Two weeks into the 2017 baseball season we’re starting to get an idea of who is taking that next big step, down on the farm. Some of the higher ranked prospects are off to a slow start, but there are many lesser known names that deserve recognition. Let’s take a look at the stand outs.
Brent Honeywell - By no means a lesser known name, he is one of the few higher ranked prospects that is performing exceptionally well in the early goings. It only took two starts (and a Taylor Guerrieri injury) to get promoted to the AAA Durham Bulls. A 43.5% strikeout rate as a starter tends to earn promotions pretty quickly. His absence from the 40-man roster may keep him out of the Trop this year, but I have a feeling they will add him in September if they are competing.
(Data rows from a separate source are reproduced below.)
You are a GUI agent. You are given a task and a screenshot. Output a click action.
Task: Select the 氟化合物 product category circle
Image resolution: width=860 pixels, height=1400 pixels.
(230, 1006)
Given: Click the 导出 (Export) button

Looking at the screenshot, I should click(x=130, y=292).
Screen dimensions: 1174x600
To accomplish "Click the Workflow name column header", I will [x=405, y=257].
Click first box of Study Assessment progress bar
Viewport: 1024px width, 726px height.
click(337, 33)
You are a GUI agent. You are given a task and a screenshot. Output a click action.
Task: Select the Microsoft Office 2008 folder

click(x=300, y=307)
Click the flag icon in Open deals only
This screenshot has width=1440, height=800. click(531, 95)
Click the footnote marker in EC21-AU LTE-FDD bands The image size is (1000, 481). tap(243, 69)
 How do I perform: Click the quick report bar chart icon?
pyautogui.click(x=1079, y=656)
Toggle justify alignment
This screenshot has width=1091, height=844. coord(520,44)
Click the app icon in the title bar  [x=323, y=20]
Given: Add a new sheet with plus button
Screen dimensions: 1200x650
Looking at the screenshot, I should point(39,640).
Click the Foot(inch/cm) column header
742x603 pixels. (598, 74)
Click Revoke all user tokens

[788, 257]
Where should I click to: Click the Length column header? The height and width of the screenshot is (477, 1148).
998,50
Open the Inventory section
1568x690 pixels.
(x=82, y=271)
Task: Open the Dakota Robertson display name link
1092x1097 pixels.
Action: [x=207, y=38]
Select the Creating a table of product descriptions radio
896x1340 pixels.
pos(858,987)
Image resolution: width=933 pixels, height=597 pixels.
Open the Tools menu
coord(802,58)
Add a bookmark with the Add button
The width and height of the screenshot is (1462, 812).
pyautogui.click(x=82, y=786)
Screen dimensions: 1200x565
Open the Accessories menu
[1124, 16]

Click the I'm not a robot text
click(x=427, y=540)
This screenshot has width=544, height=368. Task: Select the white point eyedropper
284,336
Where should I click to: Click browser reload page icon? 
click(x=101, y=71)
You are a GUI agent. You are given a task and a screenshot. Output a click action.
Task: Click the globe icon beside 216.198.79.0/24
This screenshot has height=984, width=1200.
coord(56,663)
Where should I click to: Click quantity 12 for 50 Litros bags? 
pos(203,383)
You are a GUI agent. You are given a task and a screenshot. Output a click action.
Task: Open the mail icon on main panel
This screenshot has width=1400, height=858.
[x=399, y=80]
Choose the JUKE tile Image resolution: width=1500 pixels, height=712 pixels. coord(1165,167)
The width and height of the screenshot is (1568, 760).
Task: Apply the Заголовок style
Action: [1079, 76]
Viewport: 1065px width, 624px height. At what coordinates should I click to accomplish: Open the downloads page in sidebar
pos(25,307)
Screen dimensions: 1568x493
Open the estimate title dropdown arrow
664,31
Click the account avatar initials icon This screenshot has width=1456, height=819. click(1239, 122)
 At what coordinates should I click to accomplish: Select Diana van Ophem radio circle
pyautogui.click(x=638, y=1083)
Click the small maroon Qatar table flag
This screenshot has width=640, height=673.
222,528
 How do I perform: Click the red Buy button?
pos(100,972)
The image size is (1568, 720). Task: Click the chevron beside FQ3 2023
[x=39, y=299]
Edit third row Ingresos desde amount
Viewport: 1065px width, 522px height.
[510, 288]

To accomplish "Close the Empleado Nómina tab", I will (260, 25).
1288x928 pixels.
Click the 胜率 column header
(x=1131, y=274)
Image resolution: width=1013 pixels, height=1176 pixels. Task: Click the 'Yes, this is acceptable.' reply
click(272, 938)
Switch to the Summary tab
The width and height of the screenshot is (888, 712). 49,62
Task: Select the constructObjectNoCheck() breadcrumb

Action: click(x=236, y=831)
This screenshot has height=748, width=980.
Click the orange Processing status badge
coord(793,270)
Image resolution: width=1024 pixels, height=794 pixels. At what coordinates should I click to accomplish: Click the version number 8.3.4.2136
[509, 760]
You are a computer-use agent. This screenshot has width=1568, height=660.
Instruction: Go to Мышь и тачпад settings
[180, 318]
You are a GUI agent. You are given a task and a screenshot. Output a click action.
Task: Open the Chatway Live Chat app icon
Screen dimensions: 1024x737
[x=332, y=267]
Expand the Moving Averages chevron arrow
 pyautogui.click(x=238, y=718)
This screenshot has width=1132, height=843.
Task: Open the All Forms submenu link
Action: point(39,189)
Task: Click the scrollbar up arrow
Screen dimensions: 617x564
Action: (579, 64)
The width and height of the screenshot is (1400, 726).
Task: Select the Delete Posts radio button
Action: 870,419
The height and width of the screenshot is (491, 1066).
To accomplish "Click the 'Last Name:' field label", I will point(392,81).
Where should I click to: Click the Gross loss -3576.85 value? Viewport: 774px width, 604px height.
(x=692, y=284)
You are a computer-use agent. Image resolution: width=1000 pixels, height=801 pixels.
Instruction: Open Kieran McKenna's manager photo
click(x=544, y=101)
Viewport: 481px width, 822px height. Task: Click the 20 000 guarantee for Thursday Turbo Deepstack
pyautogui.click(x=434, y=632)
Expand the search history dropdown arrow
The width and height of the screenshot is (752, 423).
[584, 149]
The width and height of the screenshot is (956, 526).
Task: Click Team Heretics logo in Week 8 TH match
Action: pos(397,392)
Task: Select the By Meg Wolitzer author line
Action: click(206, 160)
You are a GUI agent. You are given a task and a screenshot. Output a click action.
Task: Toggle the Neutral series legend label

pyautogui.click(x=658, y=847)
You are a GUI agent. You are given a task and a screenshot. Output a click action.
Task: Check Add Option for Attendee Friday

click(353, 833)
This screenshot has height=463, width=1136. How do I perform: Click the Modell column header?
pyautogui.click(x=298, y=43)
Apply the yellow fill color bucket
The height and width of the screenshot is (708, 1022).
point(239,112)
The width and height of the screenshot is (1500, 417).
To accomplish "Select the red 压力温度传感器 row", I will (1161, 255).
Patrick Leonard - Another guy that might see time with the Rays this year, Leonard is a 3B that has been known to mash lefties and not much else. This year is a little different. He’s hitting .372/.438/.512, though it comes with an unsustainable .517 BABIP. The walk, strikeout and ISO rates are all in line with his career, so the only big difference is that a few extra singles have fallen in for hits. A scorching 33% line drive drive rate will do that. He’s also doing almost all of this vs righties, which has not been his strong side in the past. Someone to keep an eye on.
Nick Ciuffo - 39 plate appearances into the season and he is already near his walk and XBH totals from last year. This is a big deal. Ciuffo has been a plus defender at a crucial, defense-first position; adding some offense to his profile makes him something special. He needs avoid striking out so much, but other than that there’s not a whole lot to dislike here. The home runs will come when he starts pulling fly balls more. He’s already sent a few oppo to the warning track.
Greg Harris - The RHP has been building up innings at an aggressive but steady pace since being drafted out of high school in 2013. Last year he racked up a career high 150 innings and I would expect him to clear that this year in class AA. So far in 13 innings across two starts he has 14:1 K:BB ratio. He’s also usually good for his fair share of pop ups, which will play well in the Trop with all of that foul territory.
Greg Harris was named the Stone Crabs MVP by the Rays after going 10-6 with a 3.12 ERA and 134 strikeouts to lead the FSL pic.twitter.com/jbM5Gw1y90— Charlotte StoneCrabs (@StoneCrabs) September 26, 2016
Jake Cronenworth and Brandon Lowe - Two of the top three hitters in the Florida State League right now, these guys are on a roll and not slowing down. They are the one-two punch at the top of the lineup for the Port Charlotte Stone Crabs nearly every night, and they are also the resident middle infield double-play duo. Might there be a bro-mance here forming?
Kevin Padlo - And then there’s the third baseman, whose .324/.357/.541 slash is good for a 161 wRC+. It’s nice to see the strikeout rate starting to come down, but it’s also taking his exceptional walk rate with it. Padlo hits tons of fly balls and I hope he never stops, but the approach probably won’t look good in the box score this year because of the league he plays in. Charlotte Sports Park is a big park, and the entire FSL in general is very pitcher friendly. At only 20 years old, he’s going to grow into more power and start sending balls over the wall more often very soon. It just probably won’t happen while he’s a Stone Crab.
Michael Brosseau - Listed at 5’ 10” 185lbs, apparently he has home run power to his pull side because he’s hit two already in his first 30 PA with the Bowling Green Hot Rods, manning third base. Those home runs are carrying him to a lofty 218 wRC+, which is somehow only good for only 7th in the Midwest League right now. He needs to work on the K-rate, but there’s potential here.
Peter Bayer and J.D. Busfield - Two big right handed pitchers taken in the 7th and 9th rounds of the 2016 draft, Bayer and Busfield both got around 35 innings of work with the Rays in short season leagues last year, and are now starting for the full season Hot Rods. They’re both near the top of the league leader boards for ERA, FIP, and strikeouts, while also sporting incredibly low walk rates. With their physicality and this organization’s ability to develop pitchers, these guys might have more breakout potential than anyone in this system right now.